Given task >>
Could you rewrite the records from their start through the line containing "[x=398, y=400]", putting "key" wherever "legend" appears and keeping everything else the same? Omit the pictures from your answer.

Records for locating displayed items >>

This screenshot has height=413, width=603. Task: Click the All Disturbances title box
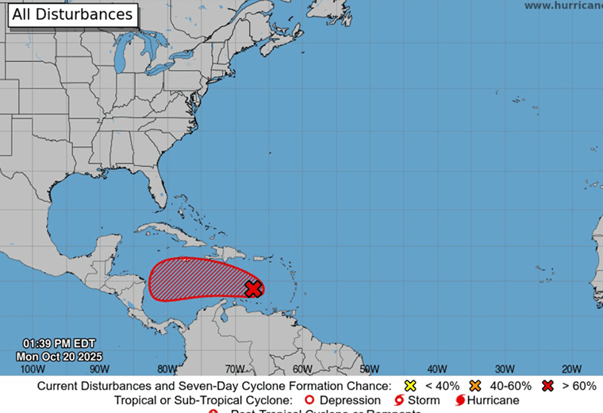[x=72, y=14]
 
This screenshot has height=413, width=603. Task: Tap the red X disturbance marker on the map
[x=253, y=288]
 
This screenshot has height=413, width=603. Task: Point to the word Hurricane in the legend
[x=493, y=400]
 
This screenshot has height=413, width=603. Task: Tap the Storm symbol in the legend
[x=398, y=400]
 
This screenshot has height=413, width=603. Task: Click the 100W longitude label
[x=32, y=369]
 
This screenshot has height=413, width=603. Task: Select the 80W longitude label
[x=167, y=369]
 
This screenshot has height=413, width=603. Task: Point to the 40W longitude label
[x=436, y=369]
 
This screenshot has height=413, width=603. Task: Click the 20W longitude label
[x=571, y=369]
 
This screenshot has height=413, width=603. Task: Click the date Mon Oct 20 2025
[x=60, y=357]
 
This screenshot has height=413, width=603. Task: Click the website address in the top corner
[x=563, y=6]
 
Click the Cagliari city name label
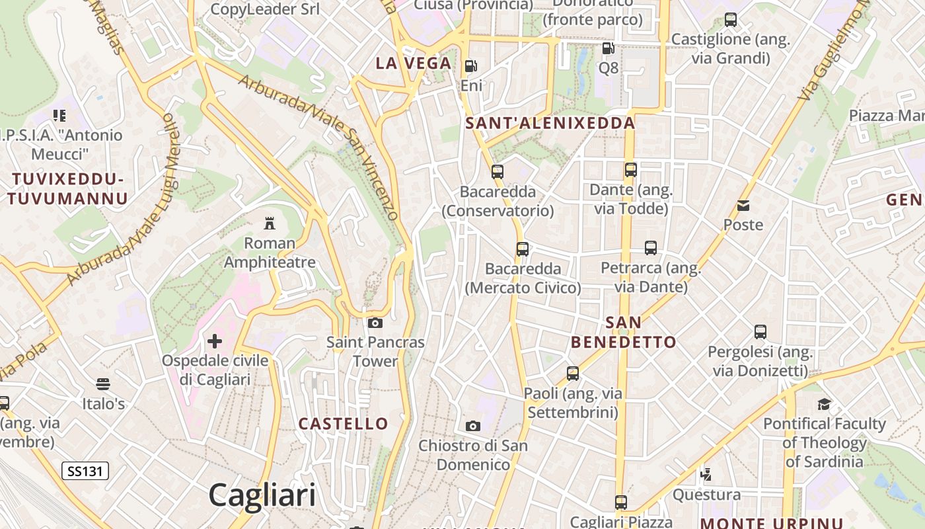(x=262, y=495)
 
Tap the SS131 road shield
(x=85, y=471)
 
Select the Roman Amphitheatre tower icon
(x=269, y=223)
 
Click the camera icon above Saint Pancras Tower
(x=375, y=323)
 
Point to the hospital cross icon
(x=215, y=341)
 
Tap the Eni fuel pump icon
(x=470, y=65)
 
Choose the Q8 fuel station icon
(x=607, y=48)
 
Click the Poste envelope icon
(x=743, y=205)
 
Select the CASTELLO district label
(x=343, y=423)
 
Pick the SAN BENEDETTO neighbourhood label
(x=623, y=332)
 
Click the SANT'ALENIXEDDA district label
(x=550, y=123)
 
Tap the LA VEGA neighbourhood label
(x=414, y=63)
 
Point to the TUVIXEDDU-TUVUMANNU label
(x=67, y=188)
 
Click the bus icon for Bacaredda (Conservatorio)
(x=498, y=172)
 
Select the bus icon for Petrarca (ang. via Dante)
(x=651, y=248)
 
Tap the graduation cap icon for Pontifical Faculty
(x=824, y=404)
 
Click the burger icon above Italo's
(x=102, y=384)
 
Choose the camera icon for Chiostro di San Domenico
(x=473, y=426)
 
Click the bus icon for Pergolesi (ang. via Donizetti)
(x=760, y=332)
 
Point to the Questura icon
(x=706, y=473)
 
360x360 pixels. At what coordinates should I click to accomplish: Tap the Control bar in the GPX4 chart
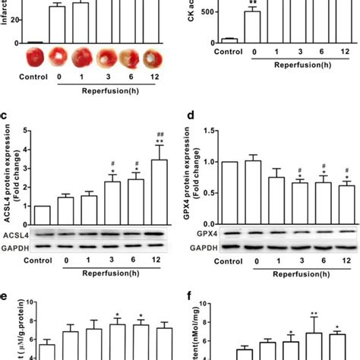click(229, 193)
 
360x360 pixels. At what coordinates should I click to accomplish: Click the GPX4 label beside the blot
click(201, 235)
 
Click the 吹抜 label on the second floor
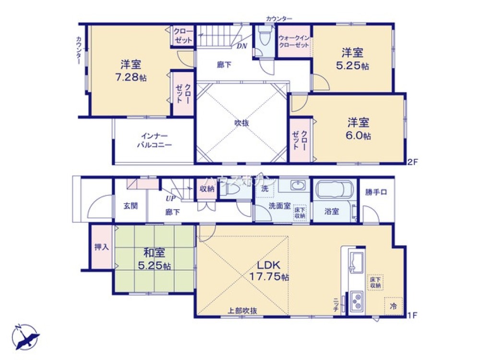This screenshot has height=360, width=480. click(241, 123)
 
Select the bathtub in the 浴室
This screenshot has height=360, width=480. click(333, 191)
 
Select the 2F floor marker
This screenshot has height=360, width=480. click(413, 162)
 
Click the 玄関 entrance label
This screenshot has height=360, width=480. click(131, 205)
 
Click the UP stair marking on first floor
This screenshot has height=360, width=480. click(170, 198)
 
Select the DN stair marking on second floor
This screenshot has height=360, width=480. click(242, 46)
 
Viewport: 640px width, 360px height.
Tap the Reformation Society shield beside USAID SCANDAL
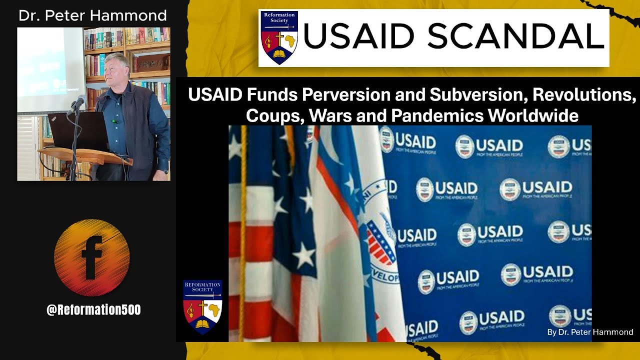coord(280,38)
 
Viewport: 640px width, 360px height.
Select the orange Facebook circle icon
coord(92,258)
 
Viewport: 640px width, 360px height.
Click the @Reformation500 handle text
coord(94,310)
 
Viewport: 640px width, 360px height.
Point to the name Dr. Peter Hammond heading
coord(92,16)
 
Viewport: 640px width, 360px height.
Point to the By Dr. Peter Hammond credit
coord(590,332)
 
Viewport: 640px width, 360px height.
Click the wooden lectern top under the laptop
coord(85,154)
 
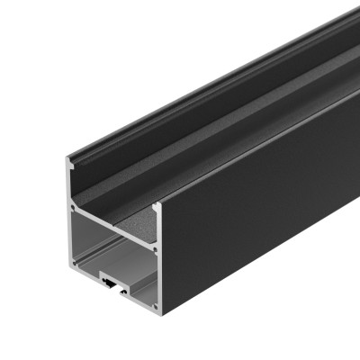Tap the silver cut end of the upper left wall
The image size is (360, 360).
[x=70, y=184]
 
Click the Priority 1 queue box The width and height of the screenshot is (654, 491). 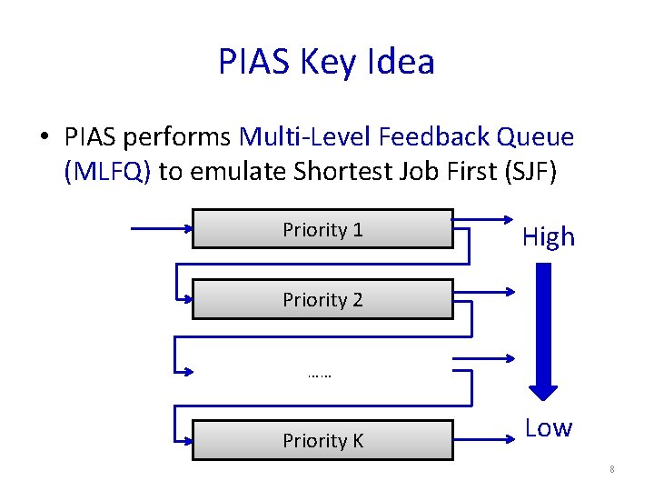pos(322,229)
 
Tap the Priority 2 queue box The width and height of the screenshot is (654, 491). pos(322,299)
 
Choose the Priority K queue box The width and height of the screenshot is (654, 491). pos(322,440)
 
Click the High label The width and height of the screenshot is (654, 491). pos(548,237)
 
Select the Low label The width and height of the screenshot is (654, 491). pos(548,427)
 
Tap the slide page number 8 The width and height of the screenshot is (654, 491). pos(612,469)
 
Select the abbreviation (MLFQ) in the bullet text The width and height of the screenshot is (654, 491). pos(107,172)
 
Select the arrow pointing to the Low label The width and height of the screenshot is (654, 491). pos(481,440)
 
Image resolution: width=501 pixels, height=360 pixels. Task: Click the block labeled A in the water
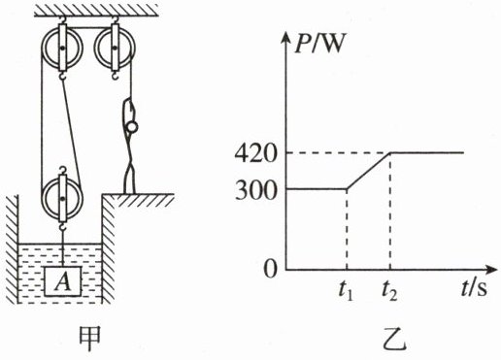pyautogui.click(x=62, y=281)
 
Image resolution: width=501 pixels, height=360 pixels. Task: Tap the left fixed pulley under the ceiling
pyautogui.click(x=62, y=48)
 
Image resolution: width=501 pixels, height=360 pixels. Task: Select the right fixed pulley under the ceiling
pyautogui.click(x=115, y=48)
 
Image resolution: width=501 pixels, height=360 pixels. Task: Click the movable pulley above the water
pyautogui.click(x=62, y=198)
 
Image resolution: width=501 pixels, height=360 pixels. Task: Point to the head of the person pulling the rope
pyautogui.click(x=132, y=127)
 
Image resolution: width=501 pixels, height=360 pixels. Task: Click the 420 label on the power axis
pyautogui.click(x=255, y=154)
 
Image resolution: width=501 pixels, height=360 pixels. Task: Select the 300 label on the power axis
pyautogui.click(x=255, y=191)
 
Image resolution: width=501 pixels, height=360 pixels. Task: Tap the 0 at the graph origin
pyautogui.click(x=270, y=269)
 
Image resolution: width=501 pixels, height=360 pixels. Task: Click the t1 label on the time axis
pyautogui.click(x=346, y=290)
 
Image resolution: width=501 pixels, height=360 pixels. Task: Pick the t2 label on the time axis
pyautogui.click(x=389, y=290)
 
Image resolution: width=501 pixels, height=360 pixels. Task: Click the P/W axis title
pyautogui.click(x=318, y=44)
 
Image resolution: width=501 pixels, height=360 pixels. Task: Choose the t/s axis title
pyautogui.click(x=474, y=288)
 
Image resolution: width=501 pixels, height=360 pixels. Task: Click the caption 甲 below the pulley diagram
pyautogui.click(x=90, y=339)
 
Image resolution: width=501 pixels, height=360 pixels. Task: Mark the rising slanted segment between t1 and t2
pyautogui.click(x=369, y=171)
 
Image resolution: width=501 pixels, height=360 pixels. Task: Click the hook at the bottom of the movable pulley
pyautogui.click(x=62, y=225)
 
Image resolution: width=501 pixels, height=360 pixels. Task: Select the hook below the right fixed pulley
pyautogui.click(x=115, y=76)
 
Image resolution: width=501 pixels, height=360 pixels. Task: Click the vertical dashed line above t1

Correct output >>
This screenshot has height=413, width=603. Task: Click the All Disturbances title box
[x=72, y=14]
 
This screenshot has height=413, width=603. Task: Tap the red X disturbance marker on the map
[x=253, y=288]
 
This screenshot has height=413, width=603. Task: Point to the word Hurricane in the key
[x=493, y=400]
 
This screenshot has height=413, width=603. Task: Tap the Storm symbol in the key
[x=398, y=400]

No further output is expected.